Fidan edebiyatı - Murat Belge
08 Mayıs 2010 13:05
6 Mayıs, malûm, Deniz- Yusuf- Hüseyin'in idam edildikleri gündü. İki gündür bakıyorum, dinliyorum, bir "üç fidan" edebiyatıdır gidiyor. Televizyon kanalları, gazeteler bu "acı olay"ı anıp duruyorlar. Allah Allah!
"Üç Fidan" benzetmesini yapan da Nihat Behram'dır, ama ona da bir anma borcu düşünmeden buluşunu bol bol kullandılar. Oysa Nihat'ın başı da yakın zamana kadar devletiyle dertteydi. Yurttaşlıktan çıkarılmıştı. Kitaplarının yayımlanması yasaktı ve saire ve saire...
Bugün (yani cuma) bizim gazetede baktım Cemil Ertem benim duygulanma tercüman olmuş. Aslında üç beş cümlede içimden geçenlerin en önemlilerini söylemiş, ama ben de iyice dolmuşum herhalde, "gene de bunu yazayım" dedim. Bu yeni "fidanist'ler, bir zamanların "anarşistler" edebiyatını ballandıranlar ya da onların yolunu izleyenler değil mi?
Ama şimdi "milliyetçilik" ya da ondan farkının ne olduğunu anlamadığım "ulusalcılık" revaçta. Eh, bu asılan gençler de, doğrusu "ulusalcı”ydılar ve emperyalizme karşı mücadele etmiş, onun için de asılmışlardı. Dolayısıyla şimdi onları hayırla yâd etmenin zamanıdır.
Cemil Ertem "Denizleri askerler astı" diyor, "yani 12 Mart faşizmi" diye de ekliyor. Anmayan yoktu deyip istisnayı da söylüyor: "Bir tek Genelkurmay eksikti." Sahiden, tam da öyleydi. "Denizleri anmanın askerî faşizme karşı çıkmadan olamayacağını göremeyecek kadar kör değil bu çevreler şüphesiz. Ama yalancı ve alçaklar" demiş Cemil Ertem. Ben de tam bunları düşünmüştüm bu "üç fidan" ağıtlarını görünce.

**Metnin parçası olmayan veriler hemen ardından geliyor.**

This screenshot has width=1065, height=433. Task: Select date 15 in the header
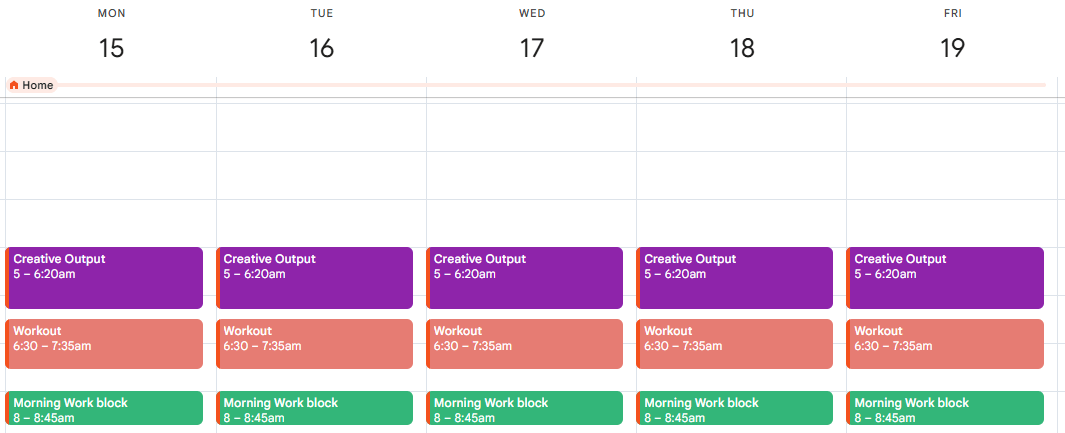(111, 48)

Eğer bir süre önce, asılmamış, bugün yaşıyor olsalar, bu gençlerin de "ulusalcı" cepheye katılıp katılmayacağı tartışılmıştı. Bu gibi "tarihi spekülasyonlardan hiç sonuç alınamaz; buna rağmen çok merak gıcıklayan yanları olduğu için bir türlü de vazgeçemeyiz böyle sorular sormaktan. Sonunda varacağımız yer, bir "kanaat”ten başka bir şey değildir. "Bence"den daha sağlam bir kanıt bulamayız. Üstelik insanoğlunun öyle çok da mantıklı, şaşmaz bir mantıkî tutarlılık içinde davranan bir yaratık olmadığını biliyoruz.

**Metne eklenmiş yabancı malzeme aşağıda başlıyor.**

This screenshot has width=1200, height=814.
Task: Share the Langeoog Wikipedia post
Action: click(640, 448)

"Bence" bu arkadaşlarımız yaşasalar bugün "ulusalcı" olmazlardı diyerek ben de gireyim spekülasyon oyununa. Altmışlarda, ufukta önceleri hiç görülmemiş bir atlı olarak "Sosyalizm" belirdiğinde, bu arkadaşlar, bu ülkedeki herkes gibi, milliyetçiydiler. Sosyalizmin anlattıkları onlara yakın göründü ki, bu yeni söylemin erken sözcüleri arasına girdiler. Ama insan dediğin öyle üç günde, beş günde değişemez. Bir şeyken başka bir şey oluyorsan (hele, Türkiye'de böylesine "tabu" olmuş bir şeye dönüşüyorsan), bunun niçin ve nasıl olduğunu yalnız eşe dosta değil, kendine de açıklayabilmelisin. Onun için Denizler ve daha pek çoklarımız, milliyetçilik günlerimizden kalan birçok şeyi sosyalist olduğumuz döneme de taşıdık. Bu, kendi kolayımıza geldi, çünkü kitleye hitap ederken de kolaylık sağlıyordu. Ama bu insanların büyük çoğunluğu, egemen düzenin değişmesi gerektiğine içtenlikle inanmıştı. Deniz Gezmiş gibi biri, bugün yaşıyor ve olayları izliyor olsa, "ulusalcılık" denek şeyin nasıl var olan düzeni ayakta tutmak için işleyen bir ideoloji olduğunu hemen görebilirdi - diye düşünüyorum. Ötesi, dedim ya, spekülasyon.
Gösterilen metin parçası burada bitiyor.